Как долго тянется день.
В два часа обед. Тело все ноет и кажется невозможно пошевелить ни рукой, ни ногой. С трудом глотаю тюремную баланду. Стучит окошко камеры, чьи то глаза рассматривают нас.
– Это который?
– слышится голос.
– Вон тот, с битой рожей, - очень тихо раздается голос надзирателя.
–
– В любом случае прав он или не прав, свечку ему вставят куда надо.
Окошечко стукнуло.
– Сколько время?
– спрашиваю своих сокамерников
– Чего орешь. Четыре часа.
– Сейчас должно начаться...
– Чего начаться? Конец света?
– Что то вроде этого.
– Да ты наверно блаженный.
Я сижу на кровати и в голове маятник, громко тикает невидимая стрелка. Тик- так..., тик-так... Но почему ничего не начинается, почему так тихо. Тик-так..., тик- так...
– Сколько время?
– Ну парень, надоел. Без пятнадцати пять.
Я в отчаянии, неужели я не прав. Опять в голове тикают часы.
Сначала здание качнулось и вдруг тряхонуло так, что я грохнулся спиной в стену. Замигала лампочка и... погасла. Еще один качек, да такой, что не уцепись я за стойку кровати, меня бы вышвырнуло к дверям. Тело воет от боли, но сжав зубы стараюсь терпеть. Бетонный пол стал трястись как от вибратора и пошел боком, камеру приподняло, потом бросило и перекосило. В таком виде все застыло. Через узкое решетчатое окошко было видно как здание разваливается, сыпятся на землю перекрытия, стены, бумаги, имущество и вскоре белый свет окончательно закрылся, верхняя часть здания рухнула и прикрыла нам щель окна.
– Есть кто живой?
– спрашиваю я в темноту.
– Что же это такое?
– стонет голос.
– Землетрясение.
– У меня вроде башка треснула. Колян, ты как?

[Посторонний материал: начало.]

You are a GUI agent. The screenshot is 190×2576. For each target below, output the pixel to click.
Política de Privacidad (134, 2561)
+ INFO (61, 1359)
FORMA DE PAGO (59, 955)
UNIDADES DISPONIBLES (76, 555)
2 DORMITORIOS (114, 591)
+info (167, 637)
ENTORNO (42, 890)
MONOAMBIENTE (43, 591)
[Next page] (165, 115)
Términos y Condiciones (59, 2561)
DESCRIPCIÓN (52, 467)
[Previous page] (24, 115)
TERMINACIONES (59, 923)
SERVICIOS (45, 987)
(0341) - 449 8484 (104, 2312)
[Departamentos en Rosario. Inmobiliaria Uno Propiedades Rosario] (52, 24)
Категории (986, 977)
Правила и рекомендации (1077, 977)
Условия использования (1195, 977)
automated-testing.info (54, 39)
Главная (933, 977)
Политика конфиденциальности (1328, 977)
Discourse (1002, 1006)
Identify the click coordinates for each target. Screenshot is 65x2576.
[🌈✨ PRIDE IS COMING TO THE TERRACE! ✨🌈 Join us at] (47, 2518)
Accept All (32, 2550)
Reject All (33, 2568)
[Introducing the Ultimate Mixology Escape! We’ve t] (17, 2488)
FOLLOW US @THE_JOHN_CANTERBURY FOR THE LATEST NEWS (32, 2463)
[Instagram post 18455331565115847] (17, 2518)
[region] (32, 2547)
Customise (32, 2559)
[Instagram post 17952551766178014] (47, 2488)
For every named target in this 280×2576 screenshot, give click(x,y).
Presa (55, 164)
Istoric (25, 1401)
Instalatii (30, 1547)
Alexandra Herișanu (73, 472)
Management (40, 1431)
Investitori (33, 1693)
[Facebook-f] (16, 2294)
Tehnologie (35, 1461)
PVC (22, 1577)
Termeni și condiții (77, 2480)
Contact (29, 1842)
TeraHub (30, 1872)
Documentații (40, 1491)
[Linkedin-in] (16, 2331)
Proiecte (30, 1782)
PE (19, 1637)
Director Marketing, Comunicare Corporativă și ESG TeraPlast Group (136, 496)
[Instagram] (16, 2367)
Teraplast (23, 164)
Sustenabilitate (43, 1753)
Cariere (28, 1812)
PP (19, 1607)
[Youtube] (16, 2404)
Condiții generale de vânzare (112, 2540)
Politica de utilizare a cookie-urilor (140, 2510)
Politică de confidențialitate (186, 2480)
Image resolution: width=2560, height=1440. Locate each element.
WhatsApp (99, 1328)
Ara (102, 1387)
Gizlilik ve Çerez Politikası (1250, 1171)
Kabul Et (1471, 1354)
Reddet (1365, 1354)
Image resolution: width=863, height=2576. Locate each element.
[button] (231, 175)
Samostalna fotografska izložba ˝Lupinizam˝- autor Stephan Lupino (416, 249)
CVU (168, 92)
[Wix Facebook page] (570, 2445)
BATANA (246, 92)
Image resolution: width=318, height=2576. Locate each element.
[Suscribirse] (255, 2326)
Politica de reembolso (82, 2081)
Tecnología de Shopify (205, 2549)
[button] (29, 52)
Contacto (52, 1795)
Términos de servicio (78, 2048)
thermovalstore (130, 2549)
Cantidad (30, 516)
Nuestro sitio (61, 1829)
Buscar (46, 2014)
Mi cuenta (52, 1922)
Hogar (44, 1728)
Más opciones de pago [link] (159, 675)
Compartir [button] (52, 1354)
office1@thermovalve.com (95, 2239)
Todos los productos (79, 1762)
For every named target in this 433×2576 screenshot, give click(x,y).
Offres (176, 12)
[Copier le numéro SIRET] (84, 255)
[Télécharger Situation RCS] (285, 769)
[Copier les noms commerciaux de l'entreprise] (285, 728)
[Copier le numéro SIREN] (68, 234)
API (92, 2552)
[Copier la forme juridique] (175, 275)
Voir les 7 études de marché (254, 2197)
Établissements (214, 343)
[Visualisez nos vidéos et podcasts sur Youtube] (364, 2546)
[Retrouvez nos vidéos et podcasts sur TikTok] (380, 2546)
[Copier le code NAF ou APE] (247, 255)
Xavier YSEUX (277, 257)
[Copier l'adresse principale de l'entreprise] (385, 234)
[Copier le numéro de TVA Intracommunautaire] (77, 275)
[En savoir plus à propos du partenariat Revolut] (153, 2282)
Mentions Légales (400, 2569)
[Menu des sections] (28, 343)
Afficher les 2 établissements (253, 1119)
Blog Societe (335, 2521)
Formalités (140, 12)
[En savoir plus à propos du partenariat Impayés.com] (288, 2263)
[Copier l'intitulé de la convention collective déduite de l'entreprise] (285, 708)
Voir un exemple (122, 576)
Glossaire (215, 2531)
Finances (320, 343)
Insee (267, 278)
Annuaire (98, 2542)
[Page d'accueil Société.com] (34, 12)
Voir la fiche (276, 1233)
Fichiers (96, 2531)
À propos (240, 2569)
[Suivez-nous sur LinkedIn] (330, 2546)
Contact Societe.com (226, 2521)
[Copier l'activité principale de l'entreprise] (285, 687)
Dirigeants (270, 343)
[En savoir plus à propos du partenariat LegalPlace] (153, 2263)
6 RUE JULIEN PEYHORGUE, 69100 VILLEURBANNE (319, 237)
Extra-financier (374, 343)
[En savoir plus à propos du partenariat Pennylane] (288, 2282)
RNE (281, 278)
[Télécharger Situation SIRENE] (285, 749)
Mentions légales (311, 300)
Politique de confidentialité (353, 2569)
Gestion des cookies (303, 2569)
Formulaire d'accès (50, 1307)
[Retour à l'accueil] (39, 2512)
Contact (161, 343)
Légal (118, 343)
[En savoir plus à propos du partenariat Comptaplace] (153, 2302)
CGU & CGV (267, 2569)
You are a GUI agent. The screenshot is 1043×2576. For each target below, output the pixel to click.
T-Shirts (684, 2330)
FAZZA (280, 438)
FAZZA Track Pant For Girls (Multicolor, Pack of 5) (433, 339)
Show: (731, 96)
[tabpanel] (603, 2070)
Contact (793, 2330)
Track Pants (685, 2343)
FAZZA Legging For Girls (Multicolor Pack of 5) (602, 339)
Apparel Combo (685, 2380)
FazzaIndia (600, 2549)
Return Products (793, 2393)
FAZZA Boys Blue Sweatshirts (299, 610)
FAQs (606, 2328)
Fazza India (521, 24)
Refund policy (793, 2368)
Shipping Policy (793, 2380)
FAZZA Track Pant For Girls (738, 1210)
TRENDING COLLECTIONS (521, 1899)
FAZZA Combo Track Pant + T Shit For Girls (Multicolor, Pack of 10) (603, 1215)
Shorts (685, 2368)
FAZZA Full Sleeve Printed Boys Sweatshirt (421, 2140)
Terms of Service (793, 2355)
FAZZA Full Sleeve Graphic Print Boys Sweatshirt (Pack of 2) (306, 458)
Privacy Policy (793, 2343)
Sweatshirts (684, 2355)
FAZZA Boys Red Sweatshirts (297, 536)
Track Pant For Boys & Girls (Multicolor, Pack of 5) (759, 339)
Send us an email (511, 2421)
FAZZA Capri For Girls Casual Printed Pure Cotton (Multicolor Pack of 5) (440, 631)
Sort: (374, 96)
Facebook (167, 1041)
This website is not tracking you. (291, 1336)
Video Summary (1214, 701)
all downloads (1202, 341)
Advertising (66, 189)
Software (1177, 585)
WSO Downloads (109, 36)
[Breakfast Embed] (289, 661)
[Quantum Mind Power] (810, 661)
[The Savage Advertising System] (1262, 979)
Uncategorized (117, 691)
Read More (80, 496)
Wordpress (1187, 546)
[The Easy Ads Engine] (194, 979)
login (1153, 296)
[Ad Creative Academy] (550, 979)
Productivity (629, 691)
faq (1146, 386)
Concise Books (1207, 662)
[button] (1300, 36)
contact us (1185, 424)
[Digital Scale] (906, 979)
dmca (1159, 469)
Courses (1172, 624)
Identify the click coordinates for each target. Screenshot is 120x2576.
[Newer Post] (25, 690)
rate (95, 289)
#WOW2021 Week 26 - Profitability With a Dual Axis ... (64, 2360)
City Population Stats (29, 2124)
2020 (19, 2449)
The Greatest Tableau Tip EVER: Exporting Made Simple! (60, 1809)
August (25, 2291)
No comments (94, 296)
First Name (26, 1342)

– Нога, братцы. Помогите доползти до койки.
Я пытаюсь встать, боль приходит электрическим током.
– Ты где?
– Здесь, в углу.
Но помочь бедолаге никак не могу, еле- ела по стеночке доползаю до него и чувствую, что даже руку согнуть не могу, боль раздирает все тело
– Эй, помоги.
Второй парень ощупью подбирается к нам, он затаскивает раненого на кровать. Я возвращаюсь обратно, сваливаюсь на койку и с надеждой смотрю на окошко двери, которая выделяется по контуру слабым светом в щелях. Тот кто покрепче из нас, подходит к двери и начинаю бешено лупить в нее.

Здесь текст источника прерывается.